Sunday, October 23, 2016

“Teachers, Step Away From Your Tables”

I’m a big fan of the Food Network show Chopped. In this show, chefs compete to create unique dishes using strange combinations of assigned foods, in a matter of minutes. After rushing around the kitchen to find additional ingredients and necessary utensils, preparing the food, and finally, plating it to serve attractively, the voice of the host rings out: “Chefs, step away from your stations.” The chefs step back, and their creations are frozen in time – whatever they were able to create in 20 minutes will face the judges.


This routine flows through my head in the morning as I rush to set up my classroom. Some of the tasks are mundane: set out seating mats for circle time, fetch snack from the kitchen, check that diapers are stocked and chairs pulled up to the tables. But then there’s the artistry – choosing materials and setting them out just so, attractive and engaging. My preschoolers can be as discerning about a tray of paint as a celebrity chef is judging an elaborate dessert. Racing against the clock, will I have enough time to set things out the way I want the children to see them when they enter the room?

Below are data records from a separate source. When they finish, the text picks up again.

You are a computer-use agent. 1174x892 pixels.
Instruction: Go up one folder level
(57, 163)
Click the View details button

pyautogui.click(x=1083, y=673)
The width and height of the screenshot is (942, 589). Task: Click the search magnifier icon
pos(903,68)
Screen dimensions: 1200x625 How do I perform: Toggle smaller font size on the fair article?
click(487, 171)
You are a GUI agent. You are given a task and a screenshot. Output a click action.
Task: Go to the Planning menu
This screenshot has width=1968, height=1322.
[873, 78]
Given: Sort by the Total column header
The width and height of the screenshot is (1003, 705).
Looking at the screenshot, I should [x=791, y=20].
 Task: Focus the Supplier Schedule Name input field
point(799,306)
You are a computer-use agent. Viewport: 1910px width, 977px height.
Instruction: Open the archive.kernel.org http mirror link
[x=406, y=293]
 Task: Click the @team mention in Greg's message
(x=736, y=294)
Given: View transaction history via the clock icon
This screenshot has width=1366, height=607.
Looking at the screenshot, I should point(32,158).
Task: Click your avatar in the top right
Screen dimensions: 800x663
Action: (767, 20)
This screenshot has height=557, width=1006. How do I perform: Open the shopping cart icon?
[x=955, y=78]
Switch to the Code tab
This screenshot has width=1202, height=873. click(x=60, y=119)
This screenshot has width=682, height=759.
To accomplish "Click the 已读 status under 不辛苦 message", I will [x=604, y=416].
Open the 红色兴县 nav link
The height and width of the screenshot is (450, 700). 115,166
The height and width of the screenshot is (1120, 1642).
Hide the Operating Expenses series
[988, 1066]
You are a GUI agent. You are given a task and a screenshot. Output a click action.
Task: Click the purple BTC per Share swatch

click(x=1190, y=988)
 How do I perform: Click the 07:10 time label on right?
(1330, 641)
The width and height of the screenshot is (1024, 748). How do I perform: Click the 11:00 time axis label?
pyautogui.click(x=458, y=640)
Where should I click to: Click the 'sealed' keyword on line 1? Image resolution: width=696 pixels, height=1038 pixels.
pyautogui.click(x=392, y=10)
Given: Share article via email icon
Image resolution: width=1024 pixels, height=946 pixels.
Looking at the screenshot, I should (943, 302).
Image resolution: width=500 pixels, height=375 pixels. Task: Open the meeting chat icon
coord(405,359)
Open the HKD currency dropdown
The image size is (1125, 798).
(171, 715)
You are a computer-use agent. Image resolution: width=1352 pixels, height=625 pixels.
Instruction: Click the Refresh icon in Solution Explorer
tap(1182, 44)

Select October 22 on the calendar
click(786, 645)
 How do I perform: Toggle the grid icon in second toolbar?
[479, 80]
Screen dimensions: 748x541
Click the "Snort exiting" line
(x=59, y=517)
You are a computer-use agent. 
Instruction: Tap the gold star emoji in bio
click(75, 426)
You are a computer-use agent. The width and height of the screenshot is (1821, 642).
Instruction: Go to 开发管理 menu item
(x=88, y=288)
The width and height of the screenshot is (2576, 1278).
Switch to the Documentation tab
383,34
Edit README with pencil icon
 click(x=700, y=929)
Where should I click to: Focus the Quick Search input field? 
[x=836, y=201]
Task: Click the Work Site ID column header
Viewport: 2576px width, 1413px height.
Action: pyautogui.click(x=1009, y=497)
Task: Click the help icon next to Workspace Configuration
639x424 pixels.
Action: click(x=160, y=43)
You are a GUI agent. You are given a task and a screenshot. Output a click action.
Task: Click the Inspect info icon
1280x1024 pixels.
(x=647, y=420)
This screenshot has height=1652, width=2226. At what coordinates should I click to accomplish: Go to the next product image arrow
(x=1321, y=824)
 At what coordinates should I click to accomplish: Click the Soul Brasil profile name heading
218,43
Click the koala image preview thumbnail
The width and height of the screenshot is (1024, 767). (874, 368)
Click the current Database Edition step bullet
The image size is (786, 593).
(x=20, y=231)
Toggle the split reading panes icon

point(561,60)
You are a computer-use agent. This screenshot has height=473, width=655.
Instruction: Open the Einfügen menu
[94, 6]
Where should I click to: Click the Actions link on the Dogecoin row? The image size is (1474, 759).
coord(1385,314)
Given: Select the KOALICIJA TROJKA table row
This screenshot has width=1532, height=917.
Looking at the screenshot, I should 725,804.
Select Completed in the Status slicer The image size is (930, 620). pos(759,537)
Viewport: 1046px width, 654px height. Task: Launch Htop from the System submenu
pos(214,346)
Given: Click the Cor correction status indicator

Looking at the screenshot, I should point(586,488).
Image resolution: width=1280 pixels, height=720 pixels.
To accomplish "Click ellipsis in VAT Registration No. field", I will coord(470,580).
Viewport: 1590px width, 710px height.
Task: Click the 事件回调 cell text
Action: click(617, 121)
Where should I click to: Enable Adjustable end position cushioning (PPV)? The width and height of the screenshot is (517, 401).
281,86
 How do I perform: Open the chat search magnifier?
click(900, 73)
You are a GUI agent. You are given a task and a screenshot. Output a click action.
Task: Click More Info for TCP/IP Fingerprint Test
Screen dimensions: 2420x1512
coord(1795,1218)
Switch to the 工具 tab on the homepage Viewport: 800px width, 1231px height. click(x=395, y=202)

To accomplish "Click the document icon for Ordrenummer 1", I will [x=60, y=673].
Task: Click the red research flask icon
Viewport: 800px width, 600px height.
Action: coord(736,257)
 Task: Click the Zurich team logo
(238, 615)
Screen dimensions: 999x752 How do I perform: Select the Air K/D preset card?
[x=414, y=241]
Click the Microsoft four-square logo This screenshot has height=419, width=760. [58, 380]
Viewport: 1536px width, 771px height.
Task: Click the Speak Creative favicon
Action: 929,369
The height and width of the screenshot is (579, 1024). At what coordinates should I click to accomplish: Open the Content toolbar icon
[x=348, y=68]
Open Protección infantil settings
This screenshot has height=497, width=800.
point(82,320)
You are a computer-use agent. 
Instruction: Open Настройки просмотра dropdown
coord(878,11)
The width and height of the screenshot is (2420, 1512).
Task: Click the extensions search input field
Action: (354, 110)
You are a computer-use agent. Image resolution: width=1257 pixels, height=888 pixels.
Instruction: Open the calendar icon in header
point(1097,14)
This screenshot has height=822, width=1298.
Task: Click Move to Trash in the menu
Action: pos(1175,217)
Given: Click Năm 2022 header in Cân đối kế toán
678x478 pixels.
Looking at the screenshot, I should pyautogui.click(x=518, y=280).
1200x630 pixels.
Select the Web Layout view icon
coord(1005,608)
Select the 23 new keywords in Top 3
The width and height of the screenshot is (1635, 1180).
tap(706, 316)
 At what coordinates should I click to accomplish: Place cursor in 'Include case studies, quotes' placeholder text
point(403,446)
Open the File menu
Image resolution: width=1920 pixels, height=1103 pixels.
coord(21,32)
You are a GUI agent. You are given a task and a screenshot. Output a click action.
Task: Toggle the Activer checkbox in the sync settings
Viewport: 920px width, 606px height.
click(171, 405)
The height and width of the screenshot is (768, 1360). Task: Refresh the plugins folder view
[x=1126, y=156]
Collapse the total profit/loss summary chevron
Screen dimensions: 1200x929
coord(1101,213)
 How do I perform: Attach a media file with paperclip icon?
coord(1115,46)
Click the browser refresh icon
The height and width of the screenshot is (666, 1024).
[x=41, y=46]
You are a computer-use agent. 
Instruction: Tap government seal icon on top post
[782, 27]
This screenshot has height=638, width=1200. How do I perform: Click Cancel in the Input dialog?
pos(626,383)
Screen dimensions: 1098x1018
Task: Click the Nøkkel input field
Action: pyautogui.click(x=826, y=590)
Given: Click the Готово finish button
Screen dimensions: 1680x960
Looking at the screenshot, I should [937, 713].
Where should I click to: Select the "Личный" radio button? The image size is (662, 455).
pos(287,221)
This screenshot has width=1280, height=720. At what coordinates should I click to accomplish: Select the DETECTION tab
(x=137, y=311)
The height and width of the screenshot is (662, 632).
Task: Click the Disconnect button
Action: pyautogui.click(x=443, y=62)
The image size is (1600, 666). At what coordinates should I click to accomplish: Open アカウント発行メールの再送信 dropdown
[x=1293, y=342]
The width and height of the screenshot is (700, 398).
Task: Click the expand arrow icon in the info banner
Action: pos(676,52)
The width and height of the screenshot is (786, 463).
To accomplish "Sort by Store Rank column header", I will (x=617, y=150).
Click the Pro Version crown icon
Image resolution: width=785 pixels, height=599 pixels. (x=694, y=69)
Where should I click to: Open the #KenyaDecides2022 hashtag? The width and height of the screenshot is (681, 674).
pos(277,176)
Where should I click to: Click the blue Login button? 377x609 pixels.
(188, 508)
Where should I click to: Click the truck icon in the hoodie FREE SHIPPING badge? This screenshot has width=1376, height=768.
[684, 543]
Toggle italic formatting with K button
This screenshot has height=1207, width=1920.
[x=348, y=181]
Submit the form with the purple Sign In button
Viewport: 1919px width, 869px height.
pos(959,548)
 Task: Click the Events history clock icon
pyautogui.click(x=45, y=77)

Sometimes I wonder whether it’s worth the trouble. After all, children come ready to play, no matter which paintbrushes I chose or how the blocks are stacked against the wall. In a way, the materials, the arrangement, the environment doesn’t matter all that much. But in many other ways, it does. Some arrangements of materials draw children in, others send a message to go somewhere else. Some spark ideas and imagination. Some provide space to do individual work, others create tension and conflict between children. I’ve watched a child break down in tears because she couldn’t find a purple marker in the crowded basket, I’ve seen children focused more on grabbing the lone wheeled Lego from their neighbor than on building anything themselves. The chef who spills sauce sloppily over the side of the dish has made an unattractive mess. The preschool teacher who does the same with paint has created an invitation for the children to make an even bigger mess.


So I rush, glancing furtively at the clock. I have my bag of organizational tricks so I can try to easily pull out the paint, the blocks, the trays that I need. I have a back-up plan for the morning that happens all too often, when with 5 minutes left on the clock, the watercolor cakes are crumbled and the sensory table scoops are missing. Because the children will play, and my job is to do the best I can. Not the best there is, day after day, but the best I can for the children at that moment. The clock is ticking and I hear the children’s voices in the hall. It’s time to step away from my station and let the play begin. 


Thursday, October 6, 2016

Planning With Verbs

On the surface, “Emergent Curriculum” sounds easy enough. Observe the children, listen to their comments and questions, and find ways to extend what they’re interested in. Emergent curriculum often takes the shape of thematic curriculum, with the notable feature that the theme is something that the children introduced, not simply something the teacher decided on. A child brings in handful of leaves collected from the playground, another child brings in leaves from her backyard, and the emergent theme becomes “Fall” or “Fall leaves.” Several children choose to play with toy construction vehicles in the block corner day after day, so the emergent theme becomes “Construction”. Teachers plan art activities and select books, plan field trips, and choose materials for every area of the classroom to support children’s interest in the emergent theme.

But how do we know that what we as teachers perceive as the children’s interest is what the actual interest is?

One of the problems I find with planning thematic units is that they focus on a topic – on a noun adults assign to the category of objects that children express interest in. Leaves, trucks, colors, doctors, bakeries, etc. etc. As adults we zoom in on the “thing” that the children are interested in, and sometimes miss the reason that they’re interested in it.



We focus our planning on nouns when we should focus our planning on verbs.

When the children gather buckets full of leaves, are they really interested in the leaves themselves – their shapes and colors, the life cycle of trees, and their symbolic significance to regional seasonal weather? Or are they mesmerized by the texture and the sound of things that crumple and crinkle? Is it even important to the children that those are leaves in their bucket, or are they seeking out any available material that they can enclose in a container and transport across the playground? The things that they are interested in are important, but equally important, and often overlooked, is what they are doing with things that they are interested in. Our planning needs to involve verbs as much as nouns.



One way to do this is to view children’s interests in terms of schemas - the ways that children interact with, conceptualize, and construct knowledge about the world. Rolling a toy truck across the rug might not be an interest in trucks, or construction workers, or building sites – it might be an interest in motion, rolling, or speed. The bucket full of leaves might just as easily be a bucket full of rocks, or pompoms, or crumpled pieces of paper, and the interest is in transporting them from place to place. It’s easy for teachers to name the objects that the child shows interest in, it’s more challenging to observe what the child is doing with those objects.




But that’s what we have to do. To facilitate truly emergent curriculum, our observations and conversations need to hone in on children’s understandings and the concepts that children are grappling with. We need to look past the theme and discover the meaning through the child’s eyes. Sometimes a pile of leaves is about the leaves, but sometimes it’s a different thing entirely.